-- Start of Selection --

By Mark Ellis —
In the New York Times Saturday Profile on March 24th, journalist Patrick Kingsley introduced a subject that rarely appears in the gray pages of the liberal eminence – a profile of a jihadist who had his life transformed by Jesus Christ.
Even as the Times broke ground with such a daring subject, Kingsley could not help but qualify the remarkable conversion with this:
“But these are subjective claims, and many would reject the characterization of Islam as a less benign religion (than Christianity), much as they would reject Nusra’s extremist interpretation of it (Islam).”
It seems Kingsley was shocked when he stumbled upon an Istanbul basement filled with 22 Christian refugees – many of whom were former Muslims.
“It was quickly clear that this was no ordinary prayer meeting. Several of them had Islamic names. There was an Abdelrahman and even a couple of Mohammads. Strangest of all, they jokingly referred to their host — one of the two Mohammads — as an irhabi. A terrorist,” he observed.
Kingsley began to speak with Bashir Mohammad, 25, who had once fought on the front lines of the Syrian civil war for the Nusra Front, an offshoot of Al Qaeda.
While Kingsley noted that some refugees fake their conversion to Christianity for immigration purposes, “Mr. Mohammad’s particular experience, however, does not fit easily into this narrative. He lives in a majority-Muslim country, has little interest in seeking asylum in the West and treads an unlikely path followed by few former jihadis.”
Mohammad grew up in a Muslim family in northern Syria. At 15, he went to hear jihadist preachers and was persuaded by their extreme interpretations of Islam.
When the civil war broke out in Syria in 2011, Mohammad initially joined the Kurdish forces fighting for autonomy. He was “traumatized by the deaths he witnessed on the front line, which in turn re-energized his interest in the extremist versions of Islam that he had learned about as a teenager.”
Joining the Nusra Front
In 2012, Mohammad joined the Nusra Front, a group that seeks to establish an extremist state. As a Nusra fighter, he witnessed extreme brutality.
“His colleagues executed several captives by crushing them with a bulldozer. Another prisoner was forced to drink several liters of water after his genitals were tied shut with string,” according to the account in The Times.
Mohammad was willing to accept such horrors because “these people were the enemies of God, so I looked on these executions positively.”

-- End of Selection --
-- Start of Dataset --

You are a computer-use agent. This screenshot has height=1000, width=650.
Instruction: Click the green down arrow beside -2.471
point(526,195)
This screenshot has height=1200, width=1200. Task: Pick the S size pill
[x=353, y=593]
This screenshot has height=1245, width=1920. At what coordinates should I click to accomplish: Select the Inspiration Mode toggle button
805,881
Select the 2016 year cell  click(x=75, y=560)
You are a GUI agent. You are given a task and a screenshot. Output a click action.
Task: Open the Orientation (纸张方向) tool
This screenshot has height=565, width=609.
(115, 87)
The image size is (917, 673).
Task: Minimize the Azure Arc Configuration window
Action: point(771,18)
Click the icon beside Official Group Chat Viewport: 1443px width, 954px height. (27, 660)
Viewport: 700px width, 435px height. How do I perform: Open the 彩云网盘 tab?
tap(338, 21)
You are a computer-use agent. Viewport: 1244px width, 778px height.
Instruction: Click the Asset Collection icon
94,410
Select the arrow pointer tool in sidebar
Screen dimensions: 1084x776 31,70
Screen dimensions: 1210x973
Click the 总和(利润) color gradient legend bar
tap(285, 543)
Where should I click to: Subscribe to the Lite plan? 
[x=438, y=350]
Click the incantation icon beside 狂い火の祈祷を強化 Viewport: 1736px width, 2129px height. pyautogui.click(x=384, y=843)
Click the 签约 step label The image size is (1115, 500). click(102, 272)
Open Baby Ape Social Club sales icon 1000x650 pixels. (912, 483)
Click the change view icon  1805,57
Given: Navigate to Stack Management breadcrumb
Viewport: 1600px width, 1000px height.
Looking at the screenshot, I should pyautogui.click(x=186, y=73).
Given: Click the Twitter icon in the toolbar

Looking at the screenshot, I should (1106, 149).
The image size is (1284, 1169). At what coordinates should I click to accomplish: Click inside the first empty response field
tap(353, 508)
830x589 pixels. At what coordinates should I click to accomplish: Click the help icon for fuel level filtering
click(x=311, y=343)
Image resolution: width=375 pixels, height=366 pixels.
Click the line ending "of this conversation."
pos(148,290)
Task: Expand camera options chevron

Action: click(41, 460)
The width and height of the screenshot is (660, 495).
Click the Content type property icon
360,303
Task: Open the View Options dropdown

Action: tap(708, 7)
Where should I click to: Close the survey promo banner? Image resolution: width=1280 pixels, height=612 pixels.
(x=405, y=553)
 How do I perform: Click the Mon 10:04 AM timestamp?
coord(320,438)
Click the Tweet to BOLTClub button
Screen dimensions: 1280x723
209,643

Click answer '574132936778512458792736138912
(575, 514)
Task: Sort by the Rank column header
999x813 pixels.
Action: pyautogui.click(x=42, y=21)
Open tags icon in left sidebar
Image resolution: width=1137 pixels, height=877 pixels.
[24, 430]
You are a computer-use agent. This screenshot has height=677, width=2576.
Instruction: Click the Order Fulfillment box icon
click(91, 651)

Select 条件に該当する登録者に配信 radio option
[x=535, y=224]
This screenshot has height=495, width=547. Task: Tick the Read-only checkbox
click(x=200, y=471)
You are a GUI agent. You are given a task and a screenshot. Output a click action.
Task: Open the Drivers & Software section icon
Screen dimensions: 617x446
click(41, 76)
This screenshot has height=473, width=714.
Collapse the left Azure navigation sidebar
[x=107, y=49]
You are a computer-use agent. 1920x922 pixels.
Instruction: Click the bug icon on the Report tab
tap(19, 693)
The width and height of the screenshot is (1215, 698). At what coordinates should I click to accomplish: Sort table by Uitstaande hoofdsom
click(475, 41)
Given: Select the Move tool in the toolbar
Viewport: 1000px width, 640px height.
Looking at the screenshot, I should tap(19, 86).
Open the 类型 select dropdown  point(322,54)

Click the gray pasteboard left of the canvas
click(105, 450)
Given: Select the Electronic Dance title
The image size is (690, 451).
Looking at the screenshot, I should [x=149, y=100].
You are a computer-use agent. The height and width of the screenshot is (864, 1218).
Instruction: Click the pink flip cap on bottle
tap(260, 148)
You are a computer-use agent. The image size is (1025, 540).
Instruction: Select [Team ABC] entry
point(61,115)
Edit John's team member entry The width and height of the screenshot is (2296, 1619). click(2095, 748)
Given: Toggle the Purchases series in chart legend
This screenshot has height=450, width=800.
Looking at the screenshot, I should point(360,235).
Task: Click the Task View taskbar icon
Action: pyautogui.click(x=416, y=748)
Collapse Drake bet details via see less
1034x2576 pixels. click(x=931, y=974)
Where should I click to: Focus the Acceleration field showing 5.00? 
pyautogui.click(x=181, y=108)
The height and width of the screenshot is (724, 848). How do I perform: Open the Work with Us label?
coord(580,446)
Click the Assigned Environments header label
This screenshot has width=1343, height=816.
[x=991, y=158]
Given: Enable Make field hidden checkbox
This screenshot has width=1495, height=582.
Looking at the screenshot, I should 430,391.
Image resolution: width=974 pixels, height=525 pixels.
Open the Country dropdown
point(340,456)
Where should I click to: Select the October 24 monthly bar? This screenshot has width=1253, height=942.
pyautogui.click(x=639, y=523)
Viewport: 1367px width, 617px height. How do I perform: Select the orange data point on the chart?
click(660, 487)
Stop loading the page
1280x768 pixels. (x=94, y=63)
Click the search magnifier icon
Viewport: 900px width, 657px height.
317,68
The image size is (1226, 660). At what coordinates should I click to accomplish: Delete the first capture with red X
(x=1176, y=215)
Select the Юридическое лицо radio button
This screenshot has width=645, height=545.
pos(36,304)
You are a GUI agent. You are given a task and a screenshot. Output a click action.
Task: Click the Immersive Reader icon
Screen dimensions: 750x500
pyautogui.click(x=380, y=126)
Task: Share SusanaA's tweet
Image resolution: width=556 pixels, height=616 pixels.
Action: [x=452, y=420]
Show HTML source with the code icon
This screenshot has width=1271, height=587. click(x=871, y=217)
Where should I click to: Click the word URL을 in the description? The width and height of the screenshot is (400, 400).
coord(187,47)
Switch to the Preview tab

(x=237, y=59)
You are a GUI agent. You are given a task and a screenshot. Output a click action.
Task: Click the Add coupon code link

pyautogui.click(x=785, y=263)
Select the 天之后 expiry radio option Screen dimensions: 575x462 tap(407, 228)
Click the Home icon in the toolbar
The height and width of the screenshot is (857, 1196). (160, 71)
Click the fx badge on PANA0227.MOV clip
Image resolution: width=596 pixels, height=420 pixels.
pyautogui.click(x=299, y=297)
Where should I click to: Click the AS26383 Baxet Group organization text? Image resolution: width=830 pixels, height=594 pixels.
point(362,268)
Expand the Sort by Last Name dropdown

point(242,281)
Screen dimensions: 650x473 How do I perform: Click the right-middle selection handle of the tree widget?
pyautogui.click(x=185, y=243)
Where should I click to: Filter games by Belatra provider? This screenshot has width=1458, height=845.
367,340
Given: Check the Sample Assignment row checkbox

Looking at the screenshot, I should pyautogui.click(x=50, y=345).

-- End of Dataset --

Problem statement:
Set down the article above word for word, everything from "While Kingsley noted" down to "interpretations of Islam.".

Written solution:
While Kingsley noted that some refugees fake their conversion to Christianity for immigration purposes, “Mr. Mohammad’s particular experience, however, does not fit easily into this narrative. He lives in a majority-Muslim country, has little interest in seeking asylum in the West and treads an unlikely path followed by few former jihadis.”
Mohammad grew up in a Muslim family in northern Syria. At 15, he went to hear jihadist preachers and was persuaded by their extreme interpretations of Islam.